Saved entries ->
──────────

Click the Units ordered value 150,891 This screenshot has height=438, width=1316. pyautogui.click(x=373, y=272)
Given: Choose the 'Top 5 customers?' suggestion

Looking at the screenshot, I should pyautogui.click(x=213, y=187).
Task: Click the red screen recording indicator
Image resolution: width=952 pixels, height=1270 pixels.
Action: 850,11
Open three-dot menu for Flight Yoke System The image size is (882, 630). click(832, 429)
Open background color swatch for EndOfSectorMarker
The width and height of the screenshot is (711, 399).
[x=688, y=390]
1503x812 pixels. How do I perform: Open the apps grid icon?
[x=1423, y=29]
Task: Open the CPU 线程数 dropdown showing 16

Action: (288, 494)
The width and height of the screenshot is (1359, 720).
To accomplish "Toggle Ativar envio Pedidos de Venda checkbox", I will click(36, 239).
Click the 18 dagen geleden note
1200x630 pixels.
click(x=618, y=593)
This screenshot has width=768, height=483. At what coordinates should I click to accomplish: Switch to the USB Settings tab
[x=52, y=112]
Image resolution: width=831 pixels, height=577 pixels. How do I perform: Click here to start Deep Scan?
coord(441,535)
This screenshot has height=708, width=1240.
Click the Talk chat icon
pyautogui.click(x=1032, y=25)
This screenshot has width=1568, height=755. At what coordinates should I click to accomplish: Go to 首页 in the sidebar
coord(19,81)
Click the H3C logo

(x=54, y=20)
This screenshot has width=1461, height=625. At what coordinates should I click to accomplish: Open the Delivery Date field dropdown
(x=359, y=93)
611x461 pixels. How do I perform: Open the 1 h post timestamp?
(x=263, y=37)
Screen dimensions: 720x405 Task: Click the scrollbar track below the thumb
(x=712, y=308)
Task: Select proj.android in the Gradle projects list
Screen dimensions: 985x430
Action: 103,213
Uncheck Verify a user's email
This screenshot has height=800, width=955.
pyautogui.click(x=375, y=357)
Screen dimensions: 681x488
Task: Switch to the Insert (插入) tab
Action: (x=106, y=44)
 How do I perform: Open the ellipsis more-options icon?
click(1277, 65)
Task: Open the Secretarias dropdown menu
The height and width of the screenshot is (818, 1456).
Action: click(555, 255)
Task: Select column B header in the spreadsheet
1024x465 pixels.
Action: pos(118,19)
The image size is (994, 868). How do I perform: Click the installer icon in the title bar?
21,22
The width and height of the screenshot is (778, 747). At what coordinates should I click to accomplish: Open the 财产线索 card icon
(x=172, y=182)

──────────

TASK BRIEF -> Among the records, find the lines that contain "Select" and copy each of them.

ANSWER TO THE EXERCISE ->
Task: Select proj.android in the Gradle projects list
Task: Select column B header in the spreadsheet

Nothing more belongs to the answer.